Let’s try a different configuration of words, a different viewpoint. Why not regard ourselves with all the power that we truly possess, even the power to create our destiny, including illnesses. I like it that my life is in my hands and not up to some amorphous chaos of events that descends on some and not on others. Life seems incomprehensible and chaotic only if we don’t take in its offerings with gratitude and listen to the messages it provides. If you wish to know this order, you have only to regard every aspect of your life (the lovely and the not so lovely) as bearing important information. If you do this, meaningful patterns will emerge. Once you observe this patterning in your own life it will not be such a stretch to comprehend the same meaningful and orderly constructs surrounding and supporting us. In other words, we look to the microcosm to understand the macrocosm, because they mirror each other.
Our illnesses are a part of this order. They are one of the primary mediums through which our purposes become known to us. And we are intimately involved with them. They are not foreign invaders, but expressions of our own needs. To get in touch with this, feel your own pain the next time it arises. Ask yourself if your stomachache is some unfathomable phenomenon that was floating around in space looking for a place to deposit itself and just happened to find you. The cause of a stomachache is often obvious, and it is fruitful and productive to learn why and when you get them. The same is no less true of heart disease, cancer, depression, headache, autoimmune disease, or accidents. And you are the one uniquely suited to make this discovery.
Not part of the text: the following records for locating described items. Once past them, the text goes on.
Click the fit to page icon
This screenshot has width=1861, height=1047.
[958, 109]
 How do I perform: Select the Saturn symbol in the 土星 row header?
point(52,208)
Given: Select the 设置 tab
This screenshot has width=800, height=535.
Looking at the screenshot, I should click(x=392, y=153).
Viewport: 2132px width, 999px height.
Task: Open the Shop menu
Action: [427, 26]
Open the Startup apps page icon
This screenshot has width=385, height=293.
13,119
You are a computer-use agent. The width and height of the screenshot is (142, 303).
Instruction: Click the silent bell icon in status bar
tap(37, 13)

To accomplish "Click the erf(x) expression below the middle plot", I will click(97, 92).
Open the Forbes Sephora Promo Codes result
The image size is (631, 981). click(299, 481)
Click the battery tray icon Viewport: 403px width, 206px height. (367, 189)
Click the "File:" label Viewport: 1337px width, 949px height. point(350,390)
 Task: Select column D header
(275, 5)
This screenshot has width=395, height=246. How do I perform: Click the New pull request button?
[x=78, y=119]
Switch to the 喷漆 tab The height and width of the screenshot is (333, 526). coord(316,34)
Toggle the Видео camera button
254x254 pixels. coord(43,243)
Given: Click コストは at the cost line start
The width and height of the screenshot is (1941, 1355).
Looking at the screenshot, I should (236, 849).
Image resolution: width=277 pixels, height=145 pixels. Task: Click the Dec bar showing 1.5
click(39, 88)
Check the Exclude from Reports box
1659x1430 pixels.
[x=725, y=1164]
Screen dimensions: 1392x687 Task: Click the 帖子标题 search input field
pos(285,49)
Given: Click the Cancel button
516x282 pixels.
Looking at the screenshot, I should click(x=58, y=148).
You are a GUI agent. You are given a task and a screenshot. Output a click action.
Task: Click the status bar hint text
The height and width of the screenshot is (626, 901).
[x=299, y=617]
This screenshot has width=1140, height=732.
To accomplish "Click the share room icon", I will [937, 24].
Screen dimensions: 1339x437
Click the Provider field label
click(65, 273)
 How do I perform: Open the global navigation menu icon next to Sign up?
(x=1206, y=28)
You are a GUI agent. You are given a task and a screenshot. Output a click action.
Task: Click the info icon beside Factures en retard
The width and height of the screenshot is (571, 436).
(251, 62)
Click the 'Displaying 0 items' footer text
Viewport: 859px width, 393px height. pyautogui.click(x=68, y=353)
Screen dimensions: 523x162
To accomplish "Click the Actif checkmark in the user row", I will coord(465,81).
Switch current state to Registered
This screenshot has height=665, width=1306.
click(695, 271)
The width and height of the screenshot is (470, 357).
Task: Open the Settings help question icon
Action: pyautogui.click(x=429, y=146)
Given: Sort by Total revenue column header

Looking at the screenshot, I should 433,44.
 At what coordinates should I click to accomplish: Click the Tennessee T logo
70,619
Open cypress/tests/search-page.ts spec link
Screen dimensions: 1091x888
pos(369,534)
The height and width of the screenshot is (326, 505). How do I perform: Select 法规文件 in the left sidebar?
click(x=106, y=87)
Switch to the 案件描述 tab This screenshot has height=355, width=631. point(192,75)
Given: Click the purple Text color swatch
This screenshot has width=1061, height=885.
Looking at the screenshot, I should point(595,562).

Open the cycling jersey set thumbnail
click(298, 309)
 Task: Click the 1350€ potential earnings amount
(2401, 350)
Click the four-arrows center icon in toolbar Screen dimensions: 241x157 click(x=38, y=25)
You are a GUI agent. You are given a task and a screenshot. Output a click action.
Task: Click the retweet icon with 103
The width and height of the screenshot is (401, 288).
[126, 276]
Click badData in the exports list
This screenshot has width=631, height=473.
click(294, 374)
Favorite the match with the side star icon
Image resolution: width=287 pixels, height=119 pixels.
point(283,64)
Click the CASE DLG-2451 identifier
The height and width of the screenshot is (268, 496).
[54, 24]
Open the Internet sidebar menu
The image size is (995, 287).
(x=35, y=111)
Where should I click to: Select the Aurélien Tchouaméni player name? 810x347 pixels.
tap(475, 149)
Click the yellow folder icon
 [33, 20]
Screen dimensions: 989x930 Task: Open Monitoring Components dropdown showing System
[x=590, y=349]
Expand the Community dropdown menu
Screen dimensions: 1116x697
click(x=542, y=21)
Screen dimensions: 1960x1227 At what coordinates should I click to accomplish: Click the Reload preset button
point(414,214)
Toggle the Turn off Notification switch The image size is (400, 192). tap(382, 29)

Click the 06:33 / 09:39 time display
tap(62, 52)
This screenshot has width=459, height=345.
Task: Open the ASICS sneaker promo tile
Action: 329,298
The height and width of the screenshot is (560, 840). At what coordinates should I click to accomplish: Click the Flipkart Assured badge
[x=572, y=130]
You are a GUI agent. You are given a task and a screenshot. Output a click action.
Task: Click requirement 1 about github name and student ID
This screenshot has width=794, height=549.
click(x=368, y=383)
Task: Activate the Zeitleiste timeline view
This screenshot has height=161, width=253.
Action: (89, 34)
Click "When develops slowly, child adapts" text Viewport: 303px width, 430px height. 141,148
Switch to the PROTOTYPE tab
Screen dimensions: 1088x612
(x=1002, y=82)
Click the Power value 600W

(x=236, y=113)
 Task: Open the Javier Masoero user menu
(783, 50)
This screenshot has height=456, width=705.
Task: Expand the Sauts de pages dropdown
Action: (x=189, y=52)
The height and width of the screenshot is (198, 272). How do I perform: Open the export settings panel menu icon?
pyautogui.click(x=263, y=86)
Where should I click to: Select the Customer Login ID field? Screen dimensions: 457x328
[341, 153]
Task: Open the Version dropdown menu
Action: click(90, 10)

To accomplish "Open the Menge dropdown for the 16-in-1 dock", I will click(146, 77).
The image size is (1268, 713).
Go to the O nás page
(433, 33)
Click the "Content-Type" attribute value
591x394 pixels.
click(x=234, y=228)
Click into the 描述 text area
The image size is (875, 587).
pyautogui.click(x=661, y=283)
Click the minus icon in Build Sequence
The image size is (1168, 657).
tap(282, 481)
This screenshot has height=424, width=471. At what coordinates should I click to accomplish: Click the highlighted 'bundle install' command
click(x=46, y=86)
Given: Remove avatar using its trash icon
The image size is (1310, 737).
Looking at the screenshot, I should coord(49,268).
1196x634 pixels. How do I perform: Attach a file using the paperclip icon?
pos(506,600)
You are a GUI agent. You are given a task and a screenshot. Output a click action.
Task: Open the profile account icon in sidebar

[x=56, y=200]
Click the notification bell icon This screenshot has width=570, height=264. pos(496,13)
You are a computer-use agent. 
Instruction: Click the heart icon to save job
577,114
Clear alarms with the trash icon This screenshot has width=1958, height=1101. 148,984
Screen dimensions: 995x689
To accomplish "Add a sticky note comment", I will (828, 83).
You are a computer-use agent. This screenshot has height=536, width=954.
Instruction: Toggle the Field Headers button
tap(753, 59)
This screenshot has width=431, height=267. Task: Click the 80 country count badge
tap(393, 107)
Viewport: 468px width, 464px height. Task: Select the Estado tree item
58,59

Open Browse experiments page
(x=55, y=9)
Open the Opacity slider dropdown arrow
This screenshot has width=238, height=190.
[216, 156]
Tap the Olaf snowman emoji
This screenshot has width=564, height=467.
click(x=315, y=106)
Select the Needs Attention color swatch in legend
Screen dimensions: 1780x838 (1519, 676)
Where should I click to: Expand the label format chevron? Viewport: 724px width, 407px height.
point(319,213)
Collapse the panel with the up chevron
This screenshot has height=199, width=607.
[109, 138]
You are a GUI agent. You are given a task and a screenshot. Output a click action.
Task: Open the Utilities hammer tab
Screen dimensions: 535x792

If we believe things “just happen,” then there is no possibility of anything making sense. We are then left weak and angry, and with an attitude to match. The word “luck” betrays a misunderstanding of how events occur. We shake our heads at our own good and bad luck and that of others, yet we are and have always been in the driver’s seat. We just haven’t yet grabbed the steering wheel!
Our misconstruing of the workings of the world is what leads us to blame others for our problems. It eases our mind, eases our frustration, eases our pain, to have a place to relinquish our uncertainties. But if we are only able to feel good about ourselves and our circumstances at the expense of someone else, we are setting ourselves up for more pain.
I do not accept the notion that luck is behind who gets what, nor do I think it is helpful to say that I am to blame for my condition; rather, that my condition is the natural outcome of not being fully present in some circumstance when I have been called to do so. When we don’t take responsibility for what has arrived at our door and instead blame others, the universe will find a way to reveal to us (sooner or later) that we are wrong. If we learn the lessons given to us the first time around, then we can grow into new and more fulfilling experiences rather than endlessly repeating the same old ones. Meanwhile, pain is our greatest ally. Pain forces us to delve below the surface of our lives, where we seldom look. It’s here that events are forming in response to our thinking and attitudes. At some point in time these events will surface in our lives. We have the ability to comprehend how this process works; in fact, it’s imperative that we do so. Otherwise, we will continue to be perplexed when something difficult arises, lost in the apparent incomprehensibility of the very life we have participated in creating.
It’s not so much that we are trying to get rid of adversities but to change our relationship to them in such a way that we grow beyond them. When we understand why they are in our lives they may still be there, but not larger than we are. And then we will find better words and metaphors to describe our pain.